--- START ---

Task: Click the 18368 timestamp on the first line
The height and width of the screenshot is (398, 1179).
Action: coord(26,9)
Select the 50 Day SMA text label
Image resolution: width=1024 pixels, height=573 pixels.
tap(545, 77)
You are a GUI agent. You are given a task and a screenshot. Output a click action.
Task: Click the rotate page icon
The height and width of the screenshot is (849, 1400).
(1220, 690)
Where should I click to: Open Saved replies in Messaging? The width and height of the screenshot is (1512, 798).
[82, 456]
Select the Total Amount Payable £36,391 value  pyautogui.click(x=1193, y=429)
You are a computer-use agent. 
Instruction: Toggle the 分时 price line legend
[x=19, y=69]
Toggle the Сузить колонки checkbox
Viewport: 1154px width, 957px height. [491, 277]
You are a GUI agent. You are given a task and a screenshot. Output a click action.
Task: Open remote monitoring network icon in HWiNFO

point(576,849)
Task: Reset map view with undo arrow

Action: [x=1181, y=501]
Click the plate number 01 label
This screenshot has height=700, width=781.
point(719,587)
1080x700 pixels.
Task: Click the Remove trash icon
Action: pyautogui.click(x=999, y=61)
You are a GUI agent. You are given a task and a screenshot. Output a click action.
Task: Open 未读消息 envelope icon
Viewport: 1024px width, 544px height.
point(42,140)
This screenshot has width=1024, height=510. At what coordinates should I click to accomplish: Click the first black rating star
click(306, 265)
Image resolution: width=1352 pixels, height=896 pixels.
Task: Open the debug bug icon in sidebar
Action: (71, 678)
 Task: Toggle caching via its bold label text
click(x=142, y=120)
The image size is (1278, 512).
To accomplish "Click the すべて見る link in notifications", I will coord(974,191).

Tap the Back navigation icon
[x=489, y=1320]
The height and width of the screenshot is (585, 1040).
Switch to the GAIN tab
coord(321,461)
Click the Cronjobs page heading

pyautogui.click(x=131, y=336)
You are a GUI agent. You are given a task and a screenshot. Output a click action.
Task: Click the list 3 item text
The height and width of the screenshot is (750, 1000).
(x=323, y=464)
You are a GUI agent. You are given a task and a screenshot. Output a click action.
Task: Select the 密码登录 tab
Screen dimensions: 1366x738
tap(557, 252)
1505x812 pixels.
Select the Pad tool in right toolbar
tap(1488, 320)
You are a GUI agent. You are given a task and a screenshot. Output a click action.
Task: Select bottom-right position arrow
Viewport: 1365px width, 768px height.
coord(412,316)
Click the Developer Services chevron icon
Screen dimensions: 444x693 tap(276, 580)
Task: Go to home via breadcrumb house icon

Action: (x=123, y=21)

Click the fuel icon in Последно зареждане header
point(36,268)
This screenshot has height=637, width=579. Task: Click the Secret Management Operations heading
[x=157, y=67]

--- END ---

**INSTRUCTIONS FOR THE TASK**
Look above for the line that contains "Click the Developer Services chevron icon". That line and every line after it through the end of the data must be written out exactly, with nothing else.

**COMPLETED EXERCISE**
Click the Developer Services chevron icon
Screen dimensions: 444x693 tap(276, 580)
Task: Go to home via breadcrumb house icon

Action: (x=123, y=21)

Click the fuel icon in Последно зареждане header
point(36,268)
This screenshot has height=637, width=579. Task: Click the Secret Management Operations heading
[x=157, y=67]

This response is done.